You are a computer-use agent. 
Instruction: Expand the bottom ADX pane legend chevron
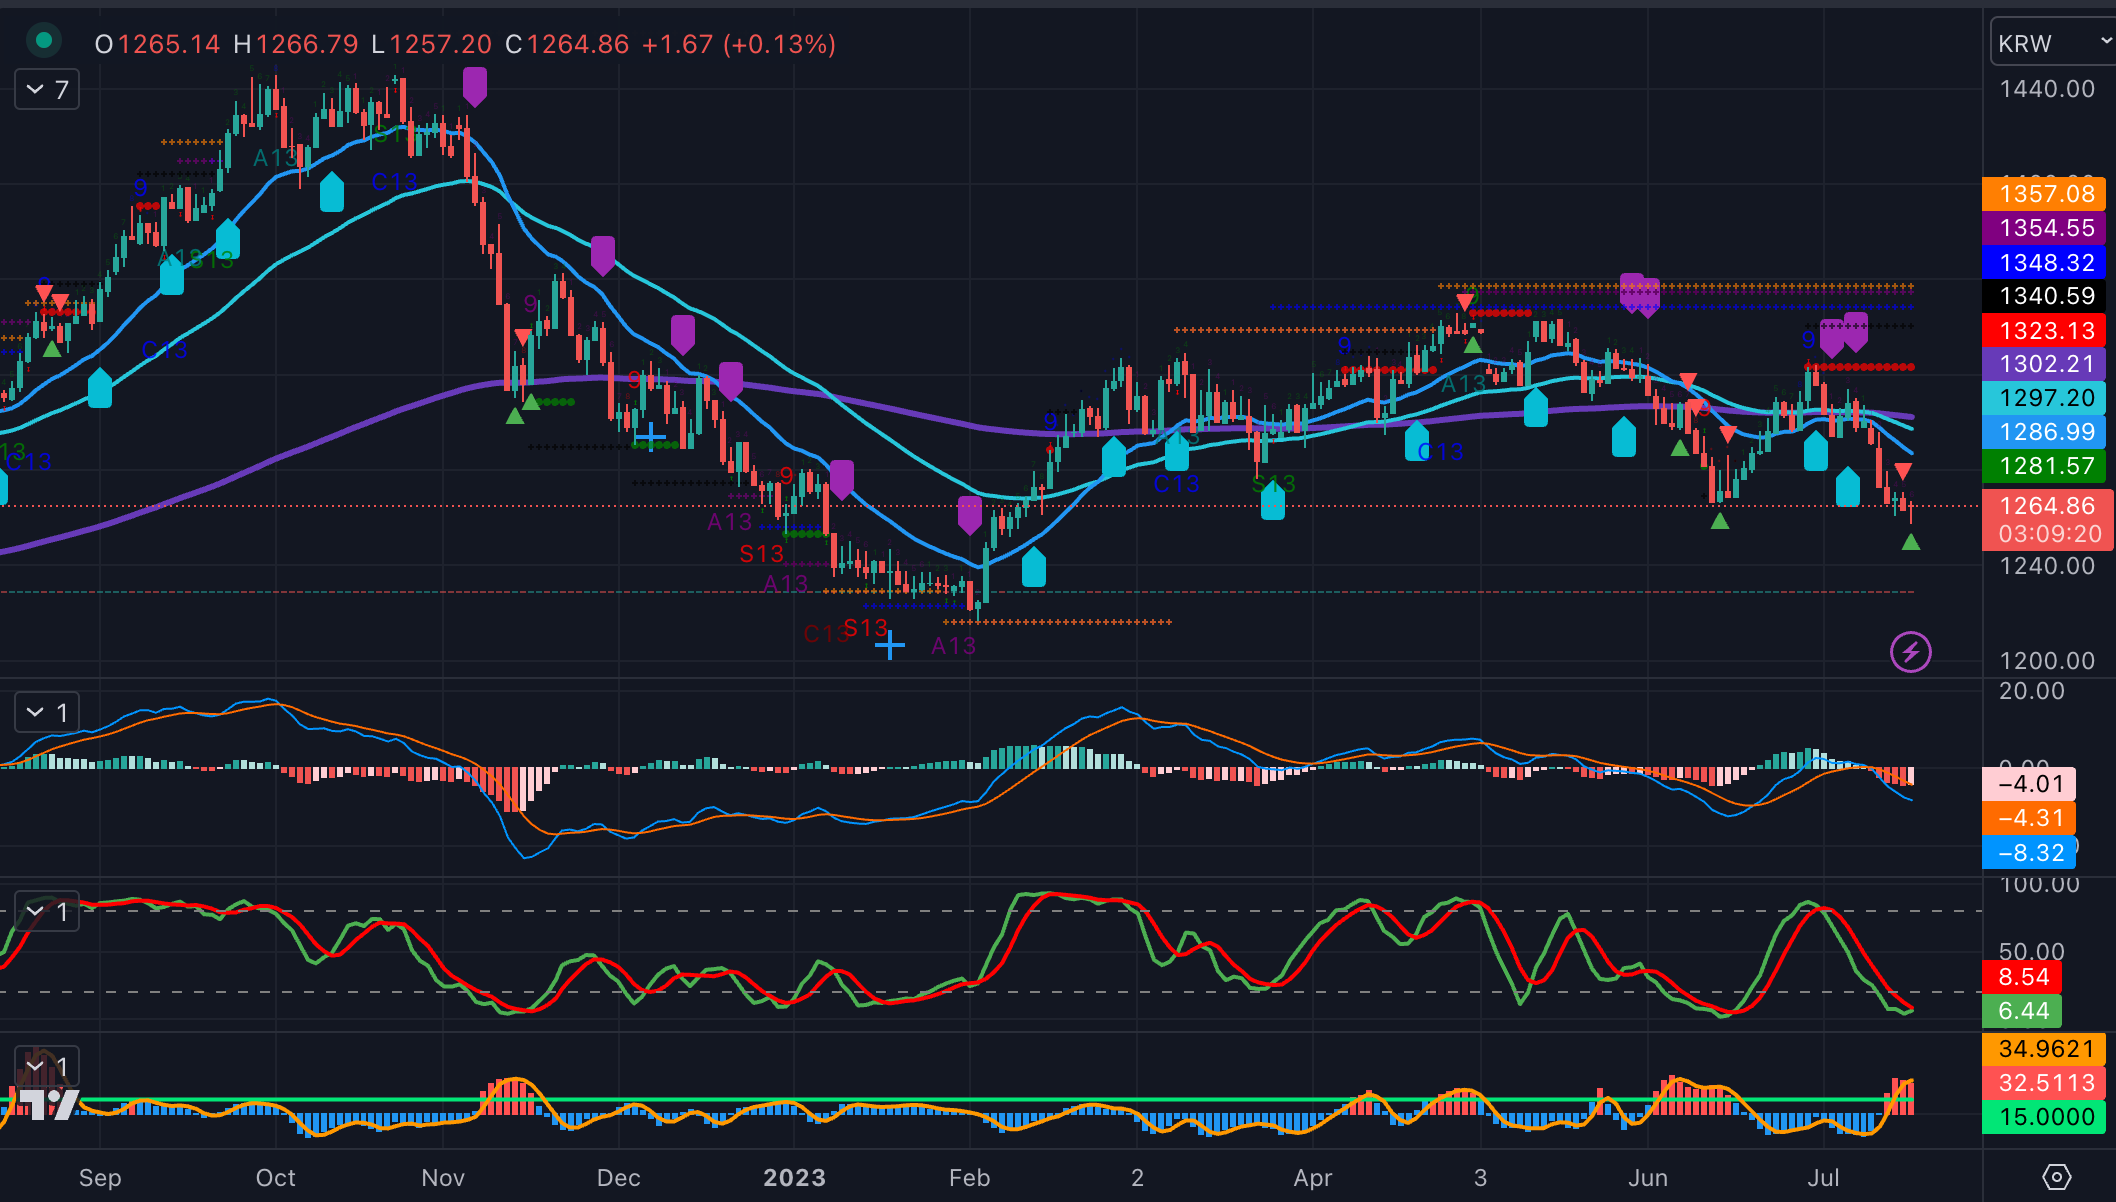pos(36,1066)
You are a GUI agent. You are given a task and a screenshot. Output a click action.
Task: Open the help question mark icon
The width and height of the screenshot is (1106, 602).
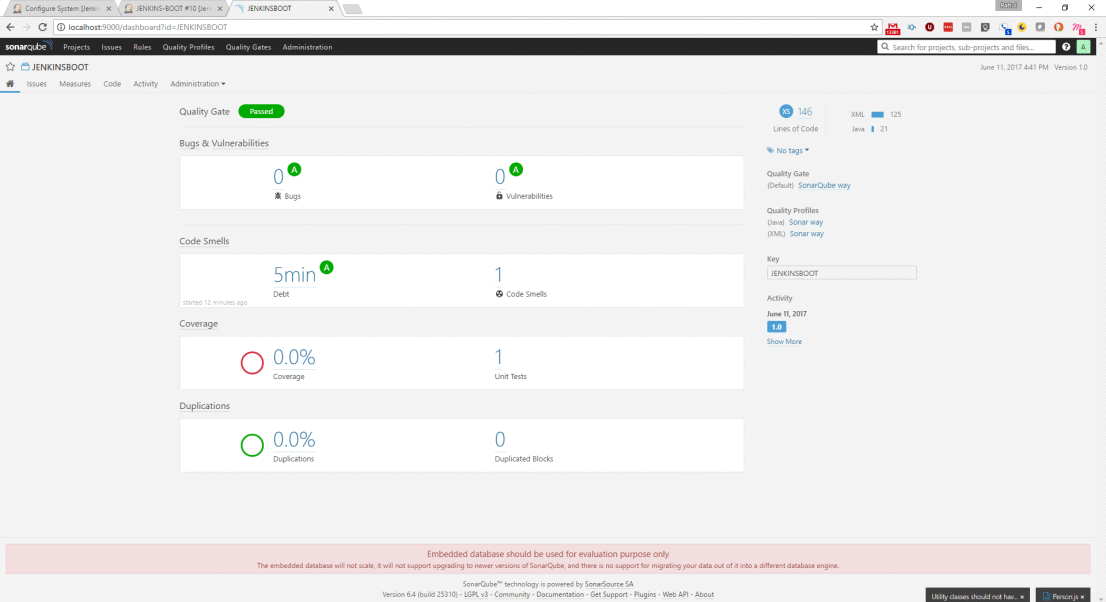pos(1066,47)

────────────────────────────────────────

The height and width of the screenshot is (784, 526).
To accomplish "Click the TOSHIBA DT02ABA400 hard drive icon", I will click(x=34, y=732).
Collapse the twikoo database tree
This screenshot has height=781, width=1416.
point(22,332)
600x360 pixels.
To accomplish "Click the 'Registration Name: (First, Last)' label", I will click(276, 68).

────────────────────────────────────────

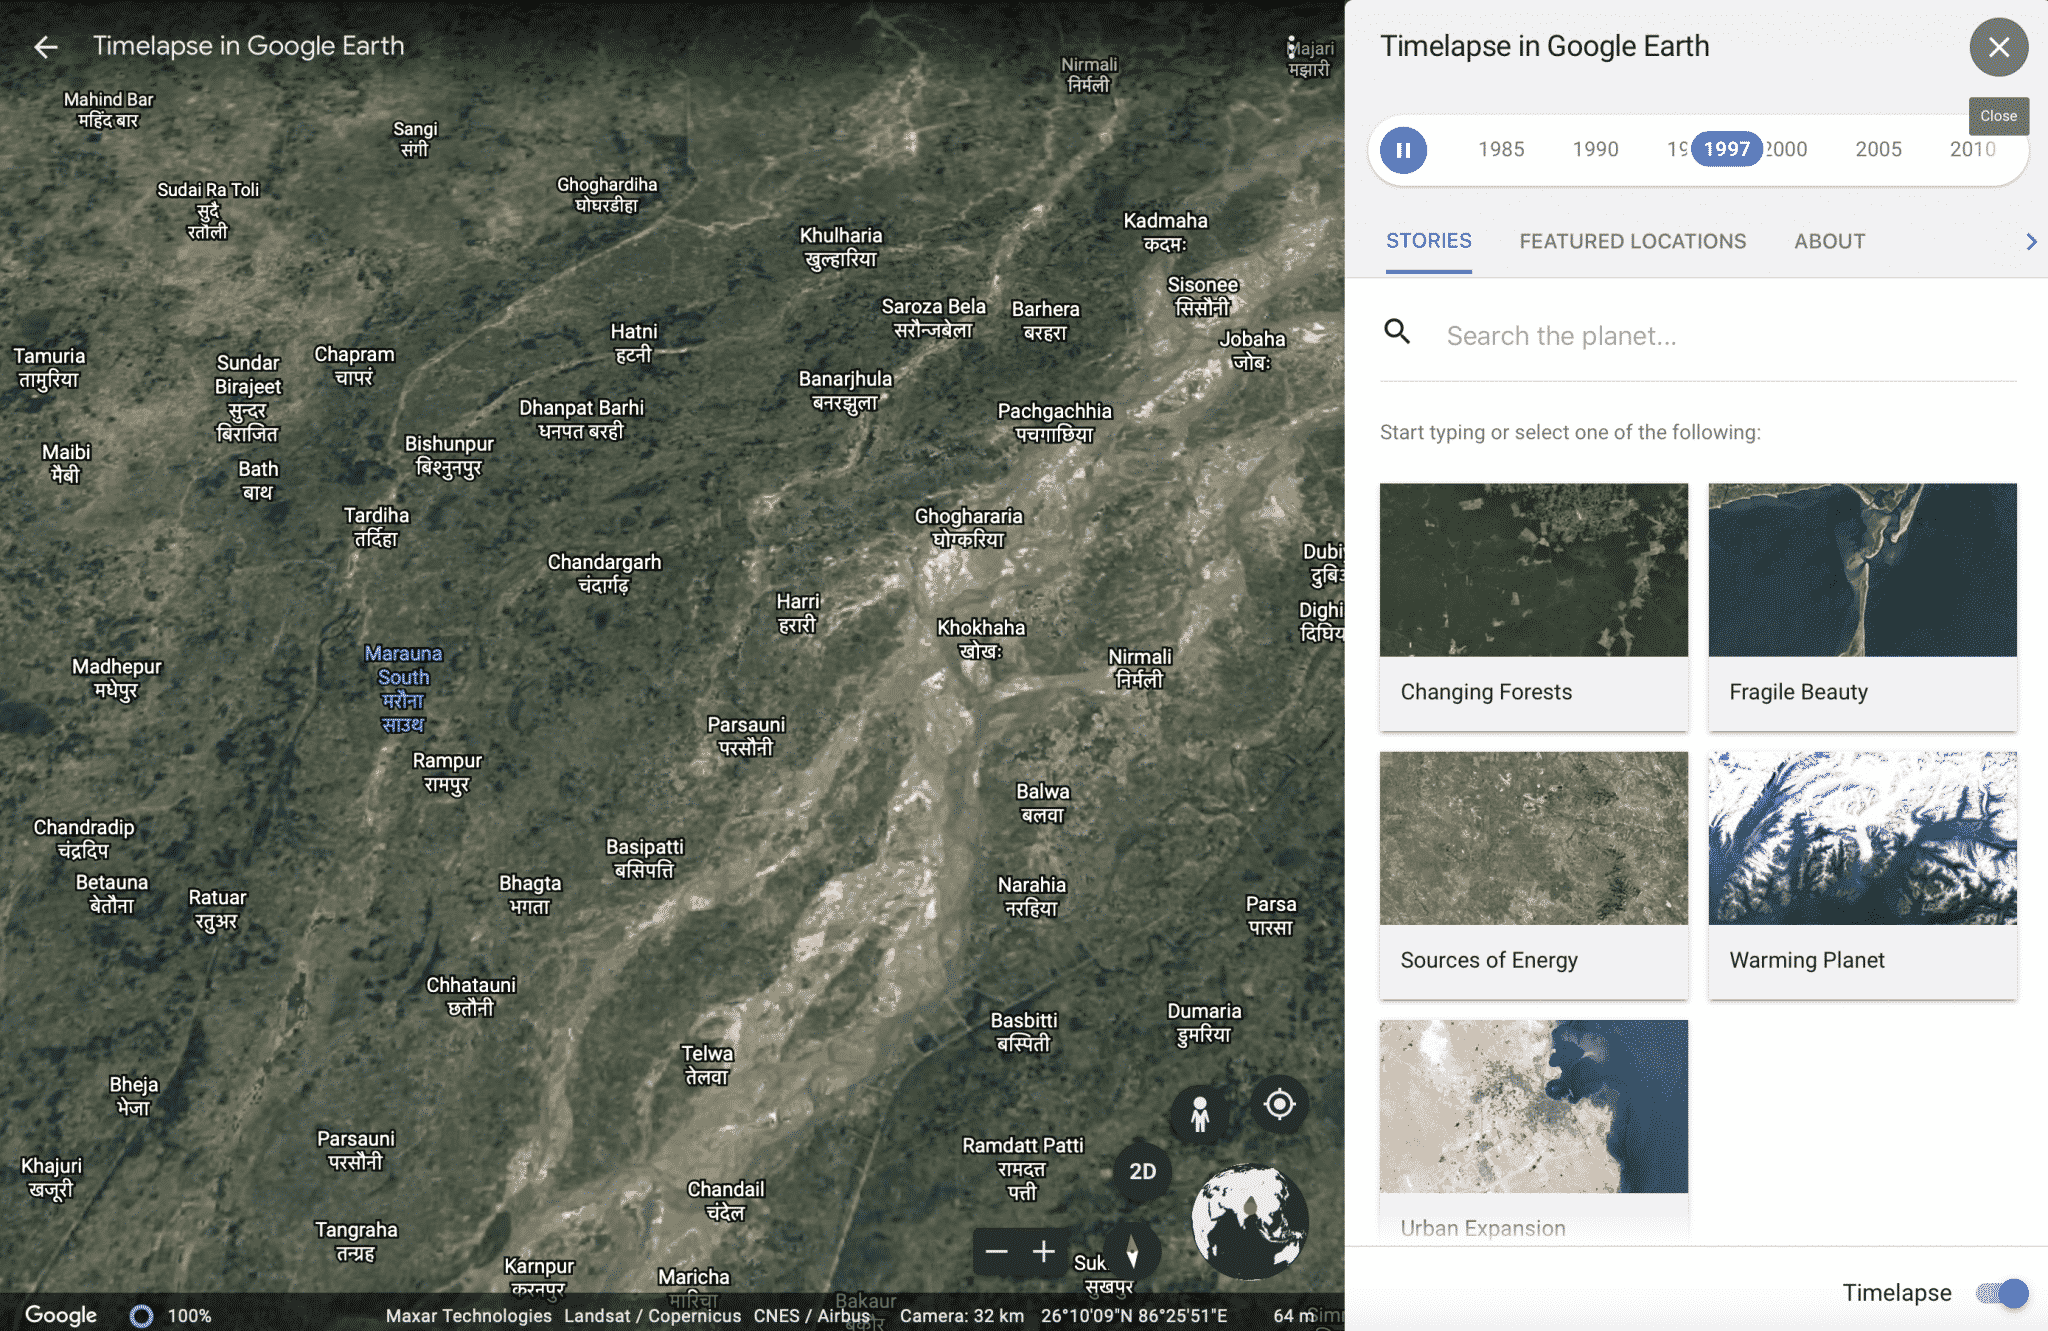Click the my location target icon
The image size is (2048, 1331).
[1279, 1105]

────────────────────────────────────────

_TO DO_: Copy everything from the line containing "The height and" down to the line containing "will click(276, 68).", both lines included, requests and all. Multiply each coordinate in the answers by 0.25 and round to the nearest whole number, with halves rounding up.

_TASK OUTPUT_:
The height and width of the screenshot is (784, 526).
To accomplish "Click the TOSHIBA DT02ABA400 hard drive icon", I will click(x=9, y=183).
Collapse the twikoo database tree
This screenshot has height=781, width=1416.
point(6,83)
600x360 pixels.
To accomplish "Click the 'Registration Name: (First, Last)' label", I will click(69, 17).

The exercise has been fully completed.